Directives:
**a.** From the passage on finding a main idea, return word for word the part that begins at "You have lots" and stops after "the main idea.".
**b.** Retype only the lines of the listing from the line that has "How do I perform: Click the lowest" through the line that has "(x=158, y=11)", with no changes.
### Given text
When introducing “how to find a main idea” or synthesis of the main idea, I share a framed photo analogy with students. Chances are you have a framed photo in your classroom somewhere, correct? If I asked your students, “What do you notice in this photo?” they could probably identify you and family members and even a location like the beach or Disneyland. They might also notice that the people in the photo are smiling and/or holding hands or standing close to each other. If I continued by asking, “Why would your teacher frame this photo?” They would immediately respond with “Well, that was a special day or a special memory.” This is a main idea of the photo!
You have lots of photos of you or family members, but why did you frame this one in particular? Because in this photo, the details come together in a particular way to convey a particular idea–that this was special person or pet or event or experience. This is how we synthesize a main idea in an informational text. There are lots of details in each informational text and you could probably find some of the same details in other texts. But put together the way they are in this particular text, they convey a particular idea. The details are related, connected to each other and the main idea.
######
### Extracted records
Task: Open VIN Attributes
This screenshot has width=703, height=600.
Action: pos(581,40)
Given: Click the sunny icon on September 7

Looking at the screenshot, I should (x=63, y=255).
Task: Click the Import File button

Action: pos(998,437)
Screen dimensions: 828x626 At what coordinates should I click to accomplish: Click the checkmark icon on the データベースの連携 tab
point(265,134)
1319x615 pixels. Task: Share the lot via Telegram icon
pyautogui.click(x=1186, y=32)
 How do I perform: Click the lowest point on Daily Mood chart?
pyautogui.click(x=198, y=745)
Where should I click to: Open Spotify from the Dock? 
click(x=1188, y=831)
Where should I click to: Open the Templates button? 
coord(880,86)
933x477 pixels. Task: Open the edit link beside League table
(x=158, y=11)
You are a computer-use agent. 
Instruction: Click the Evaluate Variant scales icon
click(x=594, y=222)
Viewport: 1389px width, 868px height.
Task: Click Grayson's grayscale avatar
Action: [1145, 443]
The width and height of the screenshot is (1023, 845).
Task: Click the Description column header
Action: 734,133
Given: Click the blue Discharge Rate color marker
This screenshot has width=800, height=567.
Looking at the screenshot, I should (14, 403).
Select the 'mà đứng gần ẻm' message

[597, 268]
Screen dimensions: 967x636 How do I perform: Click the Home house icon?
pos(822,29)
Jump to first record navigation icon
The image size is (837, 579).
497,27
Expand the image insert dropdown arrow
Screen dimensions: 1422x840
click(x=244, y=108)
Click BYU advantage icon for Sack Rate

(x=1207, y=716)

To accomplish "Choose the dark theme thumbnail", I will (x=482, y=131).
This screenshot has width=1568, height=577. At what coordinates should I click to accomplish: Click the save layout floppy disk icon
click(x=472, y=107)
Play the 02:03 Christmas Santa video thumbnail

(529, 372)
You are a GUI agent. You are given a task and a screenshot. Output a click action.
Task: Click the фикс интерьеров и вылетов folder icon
######
Responses per task:
**a.**
You have lots of photos of you or family members, but why did you frame this one in particular? Because in this photo, the details come together in a particular way to convey a particular idea–that this was special person or pet or event or experience. This is how we synthesize a main idea in an informational text. There are lots of details in each informational text and you could probably find some of the same details in other texts. But put together the way they are in this particular text, they convey a particular idea. The details are related, connected to each other and the main idea.

**b.**
 How do I perform: Click the lowest point on Daily Mood chart?
pyautogui.click(x=198, y=745)
Where should I click to: Open Spotify from the Dock? 
click(x=1188, y=831)
Where should I click to: Open the Templates button? 
coord(880,86)
933x477 pixels. Task: Open the edit link beside League table
(x=158, y=11)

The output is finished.